Originally published in Home Health Care News in January 2022.
Non-medical home care providers know they provide significant value to their clients. The issue many have had in the past is proving that value to others, whether it be potential partners or even seniors’ families.
To change that, companies have begun to invest considerable money and resources into extracting data from the work they do. The latest example is BrightStar Care, which found through an analysis that it was saving “up to” $29,902 in total cost of care on a per-patient basis.
The analysis, conducted by Avalere Health, matched a group of Medicare beneficiaries with patients that had received care from BrightStar Care. The population analyzed consisted of seniors – with the average age of 80 – who had one of 30 chronic medical conditions.
In order to gain this insight, BrightStar Care made a “very large investment” to gain a quantitative lens into the worth it provides, CEO Shelly Sun told Home Health Care News.
“I think we have long suspected that we were providing beneficial outcomes for our clients,” Sun said. “But I think a lot of home care brands say that, yet rarely have the data to be able to support it. Most home care companies do not have the data to really say whether they’re providing better outcomes and bending the cost curve, because you’d have to be able to match that up against all of the claims data from Medicare and Medicaid to see holistically if you’re having an impact.”
BrightStar Care saw the investment as obviously worth it. Especially during a time where home care has gained a greater place in the health care ecosystem, being able to show concrete data to Medicare Advantage (MA) plans, as well as hospital-at-home and SNF-at-home players, felt crucial to Sun.
“We needed this objective-based measurement, which is why we partnered with Avalere, to really be able to go out and continue to evolve our expansion on the medical side, or in partnerships with hospital-at-home and SNF-at-home models and with health plans,” Sun said. “They are recognizing that utilizing us on some services really helped them have superior benefits for their clients and also helped reduce their overall cost of care. [Before], we didn’t feel like we had a way to put data behind our speculation that our outcomes are better.”
Sun also acknowledged that even more research needed to be done within the home care space, both for BrightStar Care and the industry at large to remain on an upward trajectory.

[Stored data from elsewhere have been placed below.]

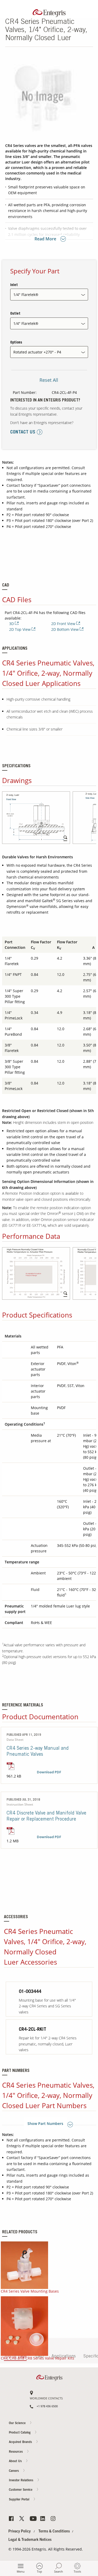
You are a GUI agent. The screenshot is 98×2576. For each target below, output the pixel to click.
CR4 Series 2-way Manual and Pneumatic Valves (38, 1751)
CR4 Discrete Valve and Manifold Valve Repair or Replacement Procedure (46, 1816)
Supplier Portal (19, 2499)
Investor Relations (21, 2480)
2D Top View (20, 629)
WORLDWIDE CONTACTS (46, 2398)
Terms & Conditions (54, 2531)
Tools (77, 2571)
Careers (88, 210)
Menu (21, 2571)
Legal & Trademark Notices (29, 2540)
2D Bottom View (65, 629)
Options (16, 343)
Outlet (15, 314)
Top (39, 2571)
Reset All (48, 380)
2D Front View (63, 623)
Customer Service (21, 2490)
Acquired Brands (21, 2442)
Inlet (14, 285)
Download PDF (49, 1772)
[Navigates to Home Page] (49, 12)
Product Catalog (20, 2432)
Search (58, 2571)
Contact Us (87, 190)
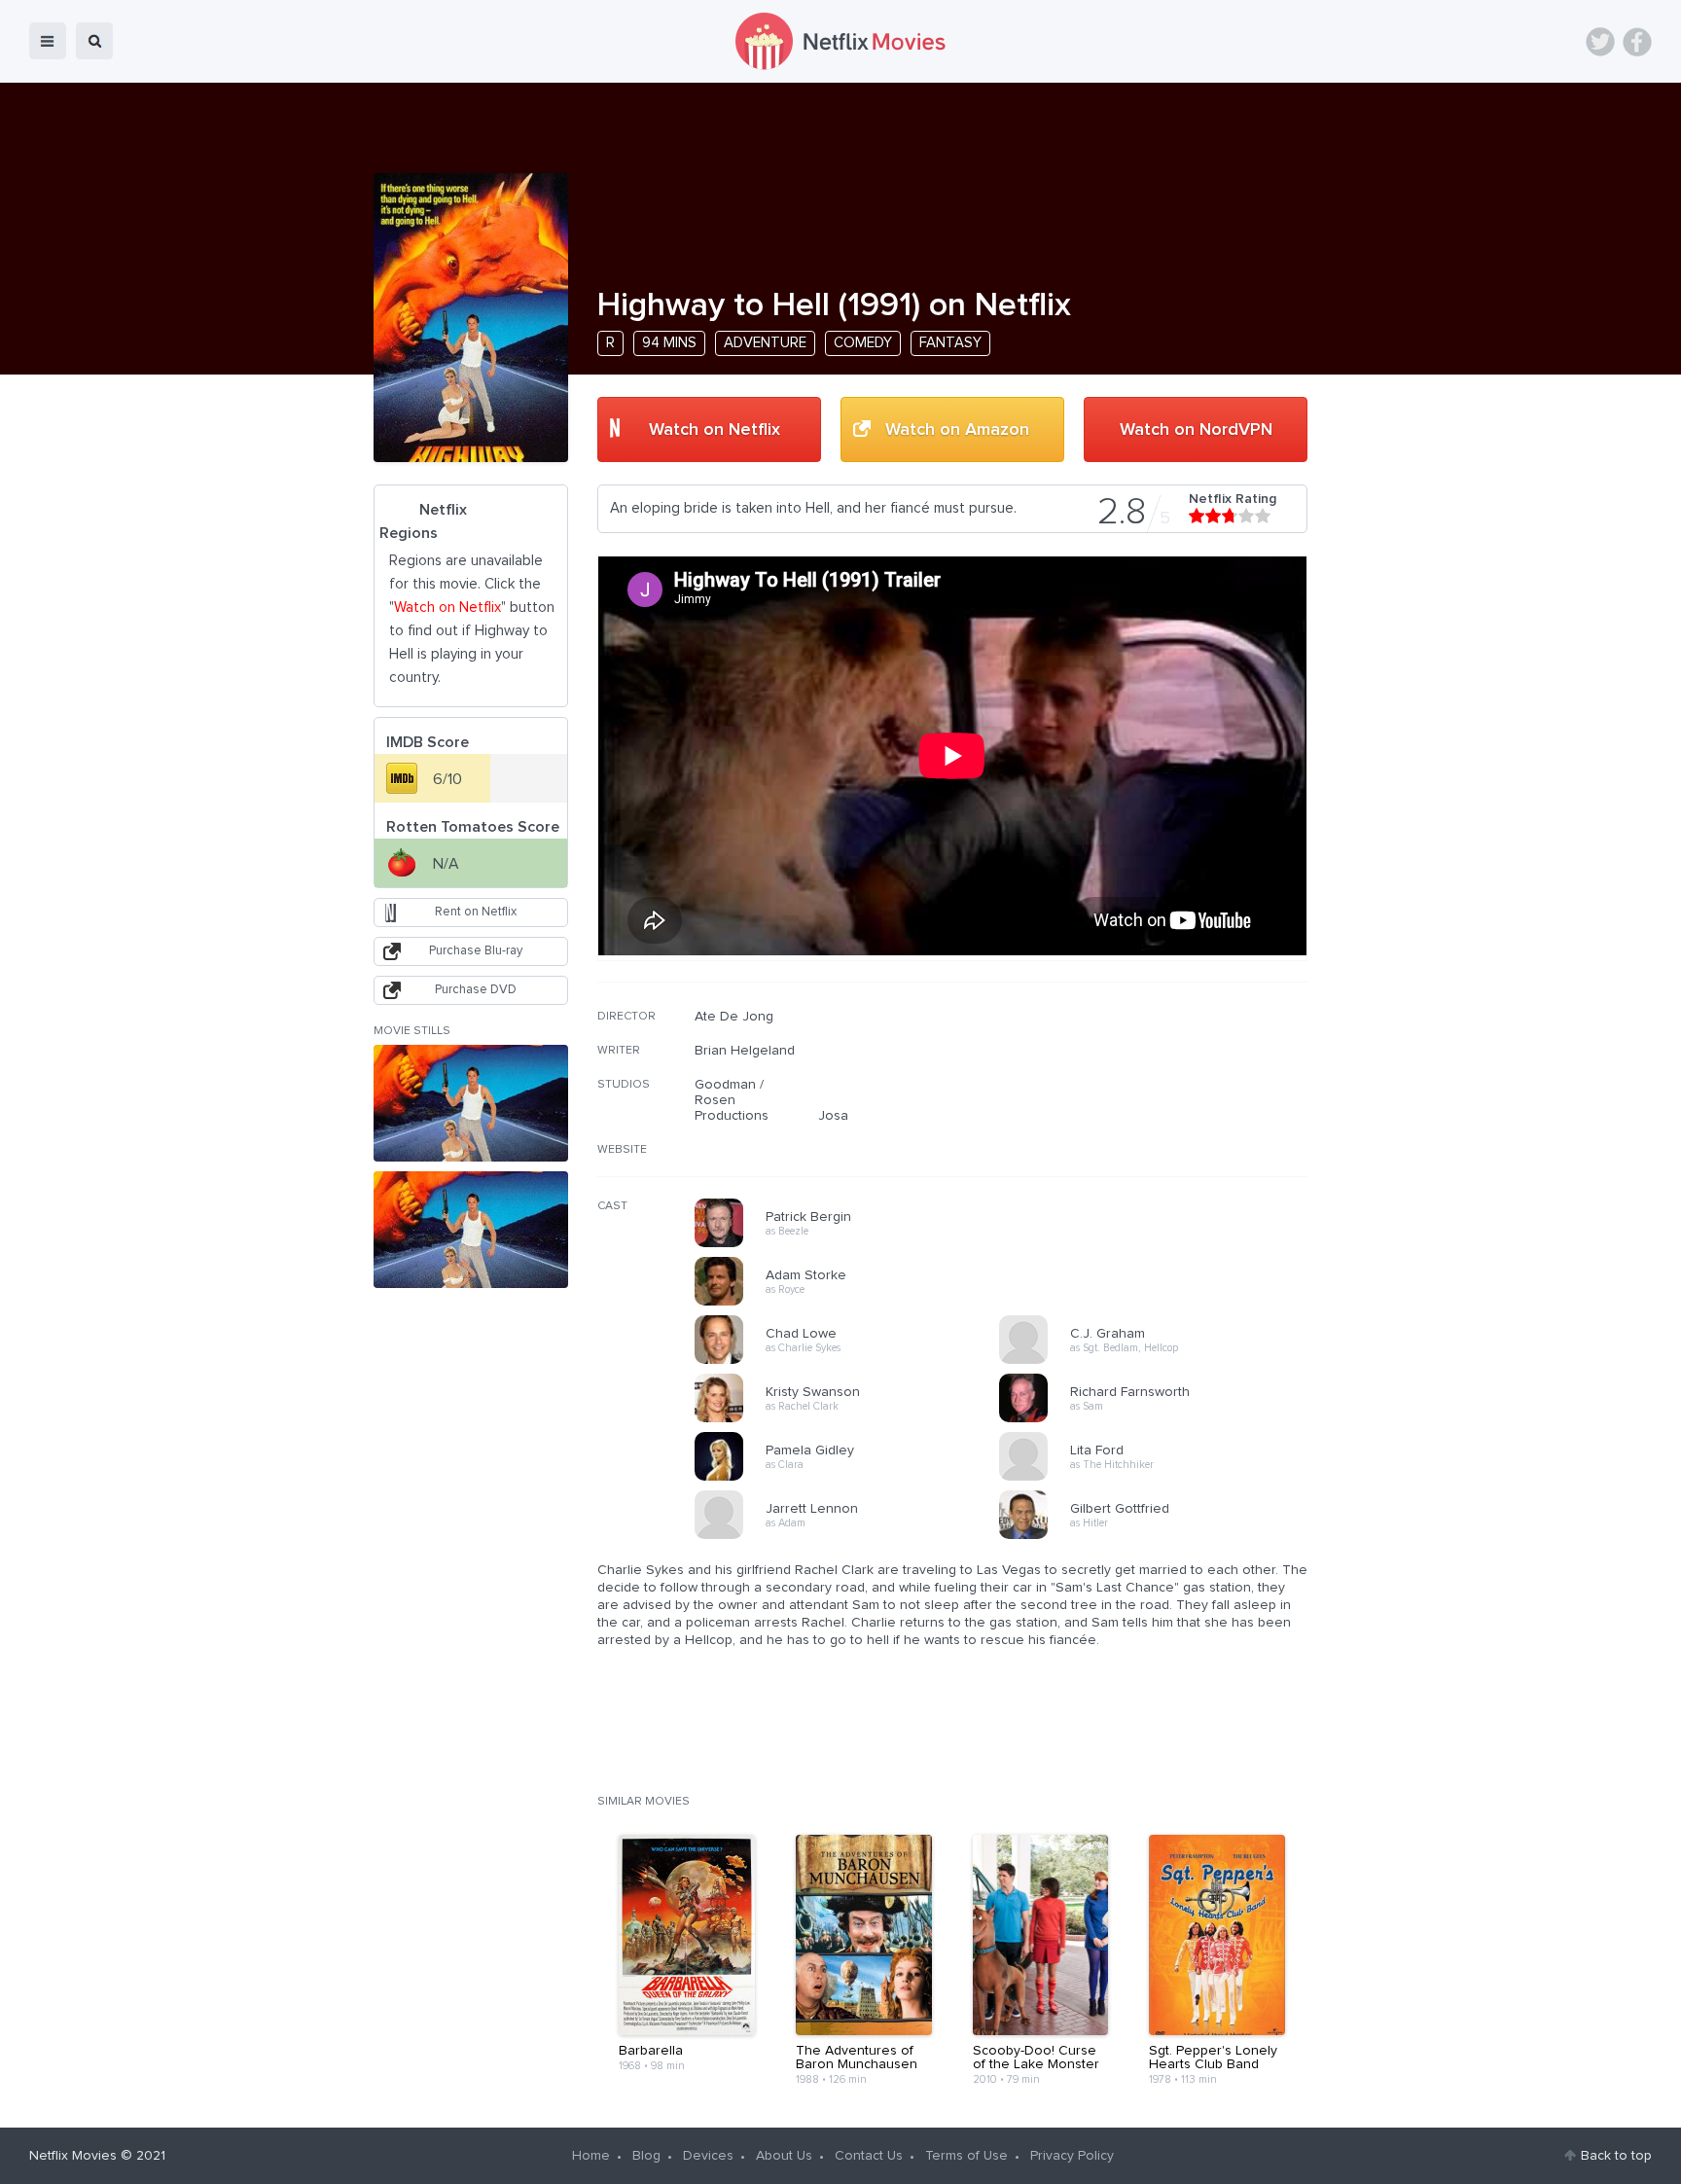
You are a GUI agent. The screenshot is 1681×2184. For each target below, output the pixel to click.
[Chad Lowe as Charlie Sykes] (853, 1361)
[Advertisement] (1161, 1133)
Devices (708, 2156)
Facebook (1637, 41)
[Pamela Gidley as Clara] (853, 1478)
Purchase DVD (476, 990)
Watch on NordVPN (1196, 430)
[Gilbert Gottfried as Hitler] (1157, 1536)
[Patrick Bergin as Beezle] (853, 1244)
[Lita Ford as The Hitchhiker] (1157, 1478)
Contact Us (869, 2156)
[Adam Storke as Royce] (853, 1302)
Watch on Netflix (714, 430)
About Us (784, 2156)
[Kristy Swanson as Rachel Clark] (853, 1419)
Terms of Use (966, 2156)
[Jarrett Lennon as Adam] (853, 1536)
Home (591, 2156)
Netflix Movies (73, 2156)
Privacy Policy (1072, 2156)
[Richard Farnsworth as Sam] (1157, 1419)
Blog (646, 2156)
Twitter (1600, 41)
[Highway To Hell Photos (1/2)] (471, 1103)
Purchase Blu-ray (475, 951)
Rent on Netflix (476, 912)
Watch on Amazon (957, 430)
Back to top (1616, 2156)
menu (47, 40)
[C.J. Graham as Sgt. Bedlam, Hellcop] (1157, 1361)
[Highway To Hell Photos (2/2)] (471, 1229)
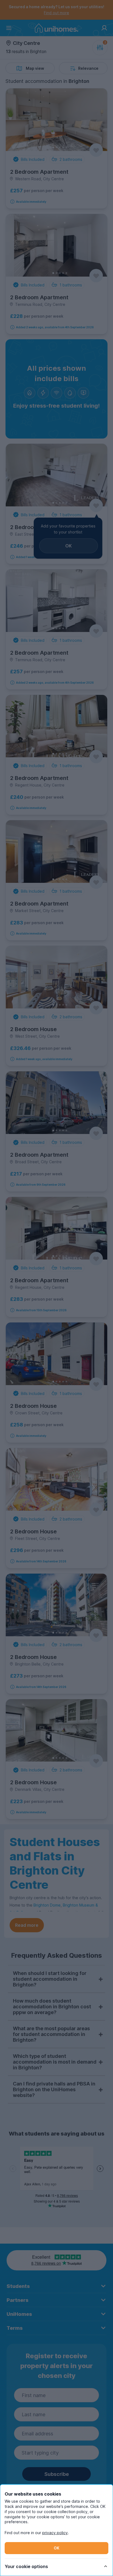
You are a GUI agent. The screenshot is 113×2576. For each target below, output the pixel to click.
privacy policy (55, 2532)
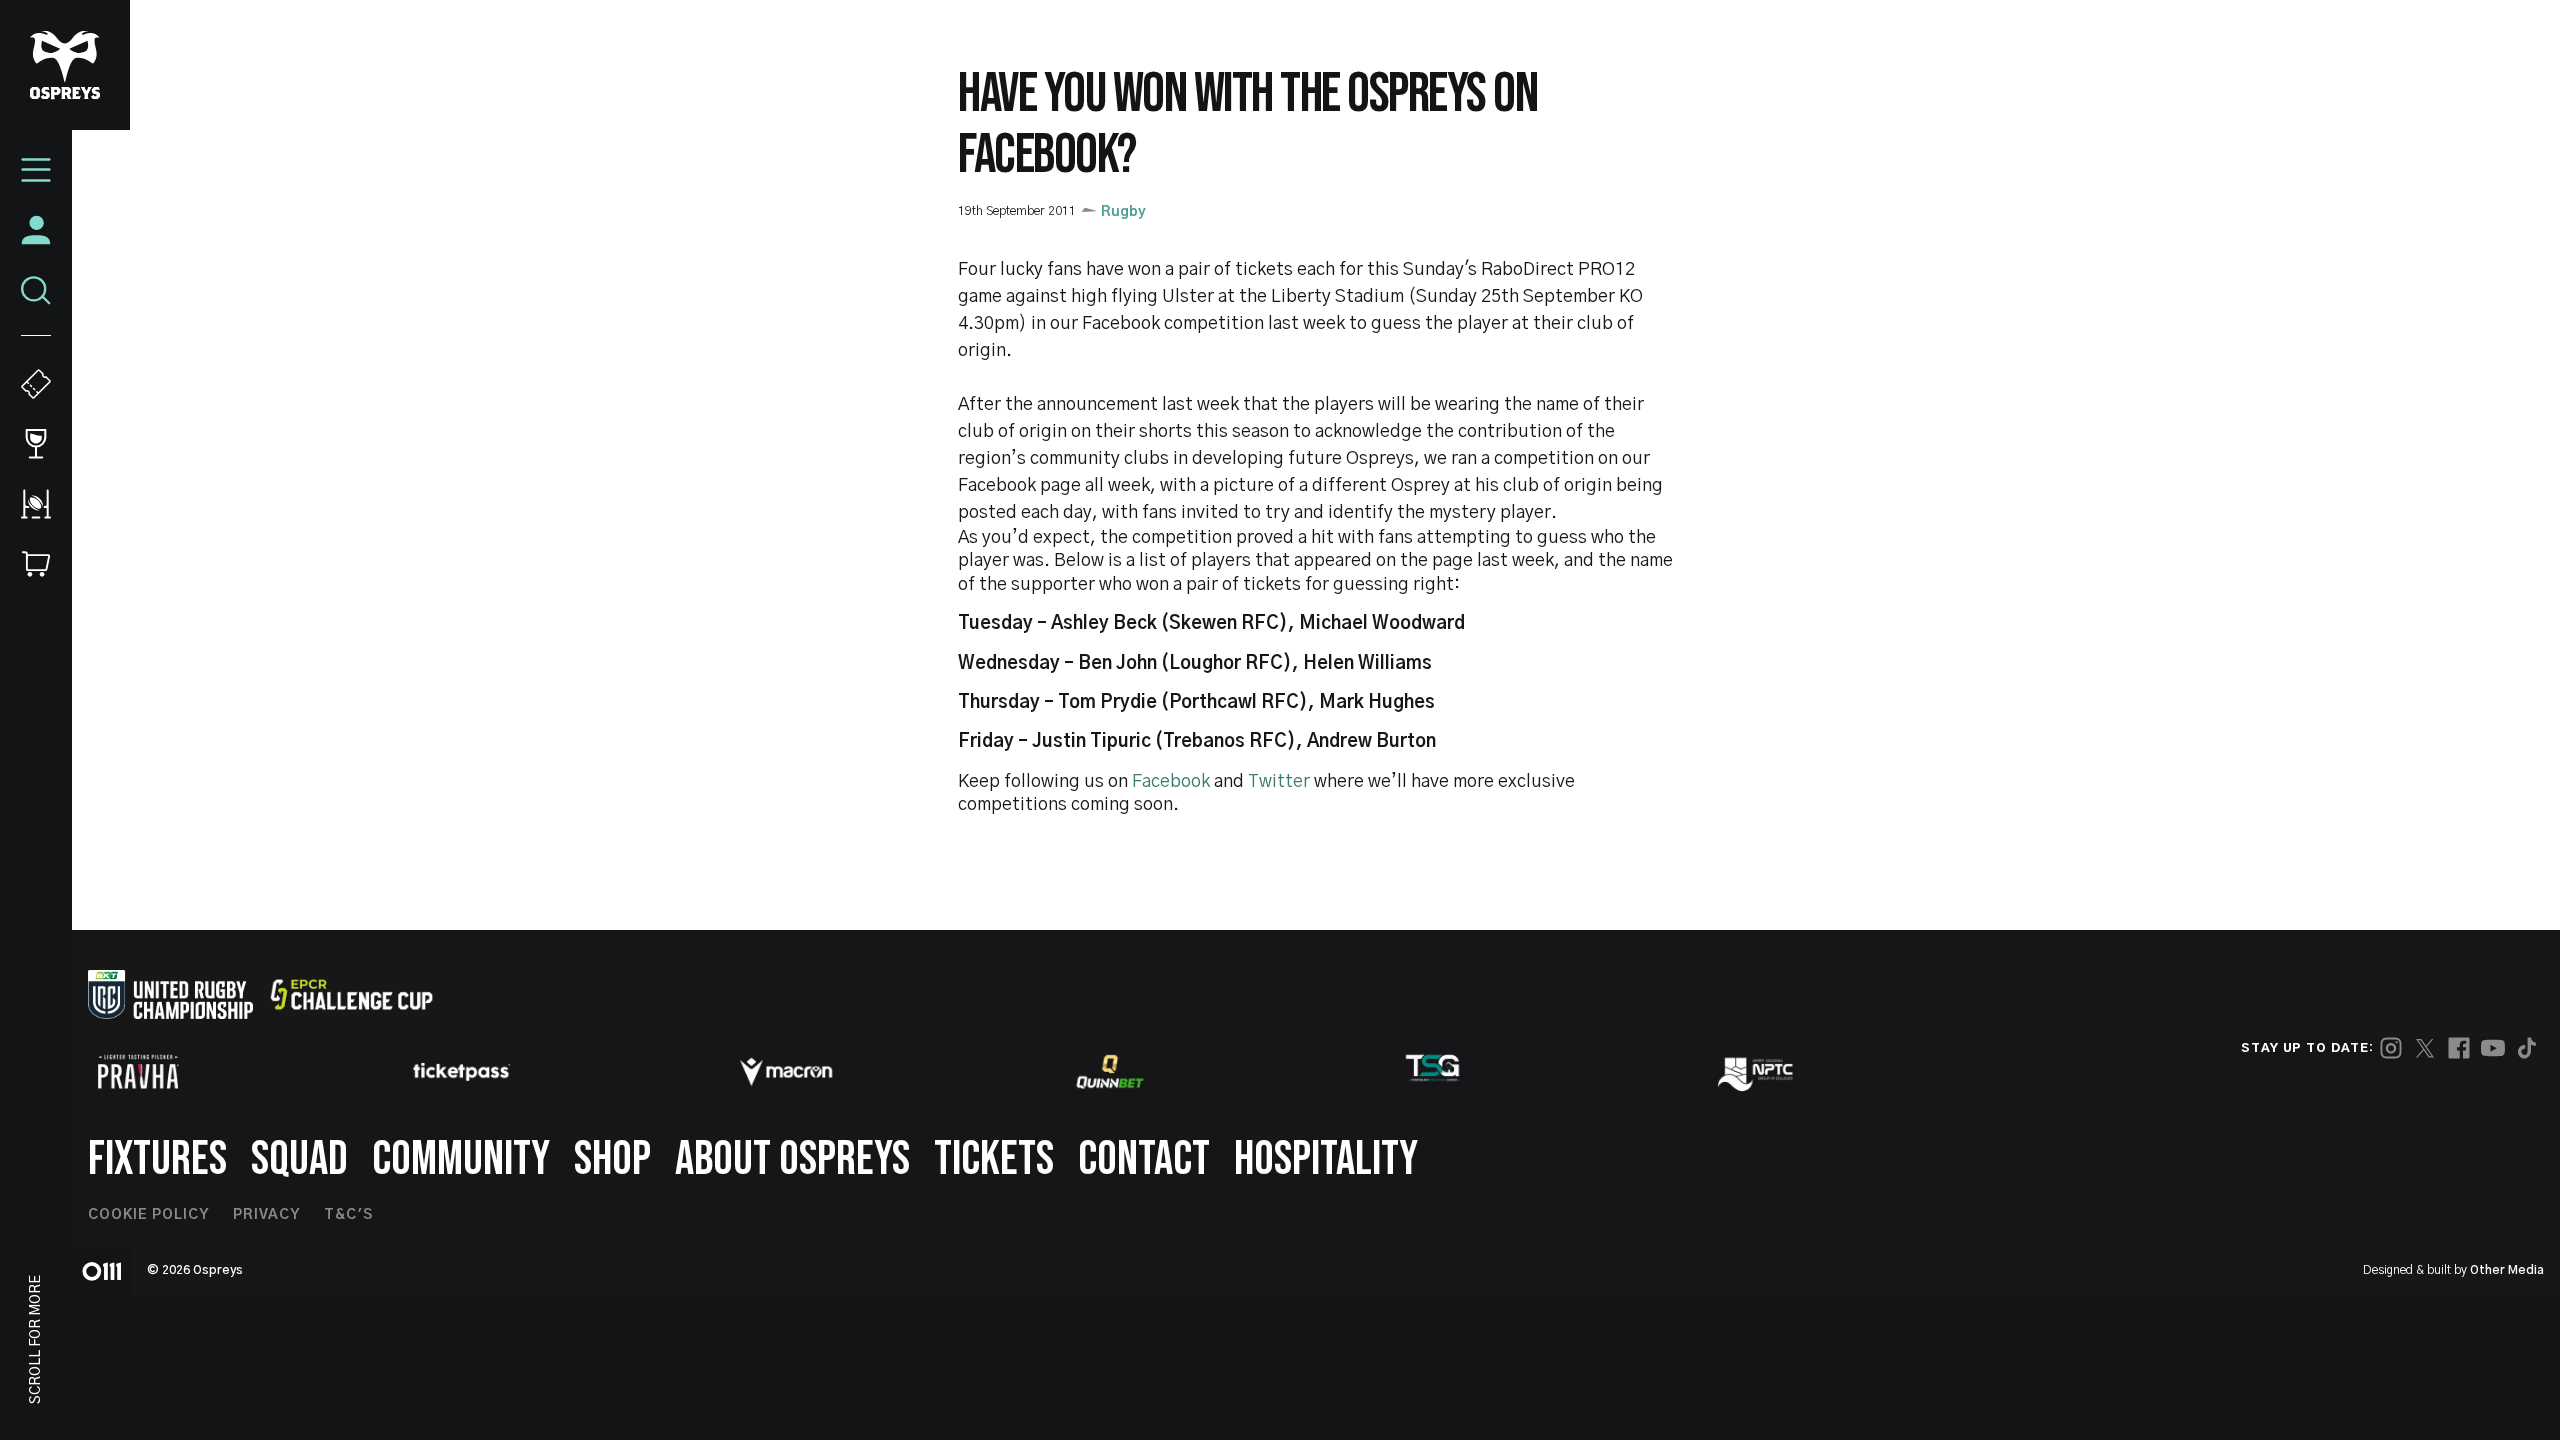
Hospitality (1326, 1159)
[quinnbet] (1110, 1072)
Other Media (2507, 1270)
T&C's (348, 1215)
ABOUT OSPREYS (792, 1159)
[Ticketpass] (462, 1071)
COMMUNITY (461, 1159)
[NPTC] (1757, 1072)
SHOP (612, 1159)
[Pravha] (138, 1071)
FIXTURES (157, 1159)
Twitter (1281, 782)
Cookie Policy (148, 1215)
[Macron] (786, 1072)
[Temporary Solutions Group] (1433, 1071)
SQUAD (299, 1159)
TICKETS (994, 1159)
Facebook (1171, 782)
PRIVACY (266, 1215)
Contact (1144, 1159)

“In the home care industry, there’s not usually standardized data,” she said. “And here we were able to actually get to – for our control group – the overall cost for members that received our care versus the standard population for the same diagnosis.”
A press release announcing BrightStar Care’s findings even mentioned other research recently conducted by Moving Health Home, a coalition of at-home care providers that vie for favorable legislation in Washington, D.C. Specifically, that research found that patients who utilize home-based care services within 14 days of discharge from an acute care facility are 25% less likely to be readmitted in the 30 days following a stay.
Still, Sun is hopeful that the Avalere analysis will be further reason why partners will choose BrightStar Care over other brands in the near-term future.
“We really believe that partners, referrers and payers will see this as a reason to choose BrightStar on large-scale contracting versus other brands” Sun said. “I think it is going to separate us from the rest of the pack of home care providers. We’ve seen some receptivity and interest already with some of the larger payers, ones that will see the data and start looking at building some collaborative programs around diagnoses where we bend the cost curve the most.”
Beyond payers, BrightStar Care sees the higher-acuity models that have gained popularity during the pandemic as a potential area for growth.
BrightStar Care has already been in demonstration projects providing support, but believes even more opportunities could come to fruition down the line given the data the company is now armed with.
“We’re already in demonstration projects now; we have had those ongoing probably for the last seven to 18 months, depending on which ones we’re referring to,” Sun said. “And the fact that we’re now able to come to the table with this data to help them gain confidence on expanding the pilots that are underway, I think that’s mutually beneficial.”